Item position entries:
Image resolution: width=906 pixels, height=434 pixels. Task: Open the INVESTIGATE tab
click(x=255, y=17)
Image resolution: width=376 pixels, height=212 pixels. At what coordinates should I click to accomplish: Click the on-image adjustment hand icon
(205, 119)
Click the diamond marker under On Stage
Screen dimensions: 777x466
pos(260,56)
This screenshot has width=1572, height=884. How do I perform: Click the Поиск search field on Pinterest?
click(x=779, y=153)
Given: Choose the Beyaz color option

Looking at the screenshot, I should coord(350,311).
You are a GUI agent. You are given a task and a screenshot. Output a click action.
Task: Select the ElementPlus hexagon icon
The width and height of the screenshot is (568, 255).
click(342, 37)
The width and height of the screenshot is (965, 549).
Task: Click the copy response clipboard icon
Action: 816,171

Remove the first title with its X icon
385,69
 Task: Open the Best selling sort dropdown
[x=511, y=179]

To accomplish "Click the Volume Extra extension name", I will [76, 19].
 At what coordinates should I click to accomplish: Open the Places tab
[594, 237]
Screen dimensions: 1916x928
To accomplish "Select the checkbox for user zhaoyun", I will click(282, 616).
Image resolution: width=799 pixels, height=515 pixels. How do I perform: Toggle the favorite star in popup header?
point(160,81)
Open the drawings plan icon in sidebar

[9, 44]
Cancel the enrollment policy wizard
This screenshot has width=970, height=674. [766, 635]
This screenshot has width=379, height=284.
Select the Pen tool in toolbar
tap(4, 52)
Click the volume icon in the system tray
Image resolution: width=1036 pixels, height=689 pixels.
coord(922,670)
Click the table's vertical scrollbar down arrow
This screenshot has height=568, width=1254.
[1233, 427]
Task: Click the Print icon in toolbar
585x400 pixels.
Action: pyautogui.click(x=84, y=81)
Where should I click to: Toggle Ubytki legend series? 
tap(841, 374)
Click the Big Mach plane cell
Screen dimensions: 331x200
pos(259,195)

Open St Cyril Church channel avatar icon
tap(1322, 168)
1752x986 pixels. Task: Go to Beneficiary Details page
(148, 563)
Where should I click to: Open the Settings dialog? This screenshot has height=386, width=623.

■ **What is being asked**
Starting with the line containing "Task: Click the Print icon in toolbar" and going on through the end of the records, write those lines out again with "toolbar" swapped for "menu bar" and everything else left as it is.

■ **Result**
Task: Click the Print icon in menu bar
585x400 pixels.
Action: pyautogui.click(x=84, y=81)
Where should I click to: Toggle Ubytki legend series? 
tap(841, 374)
Click the Big Mach plane cell
Screen dimensions: 331x200
pos(259,195)

Open St Cyril Church channel avatar icon
tap(1322, 168)
1752x986 pixels. Task: Go to Beneficiary Details page
(148, 563)
Where should I click to: Open the Settings dialog? This screenshot has height=386, width=623.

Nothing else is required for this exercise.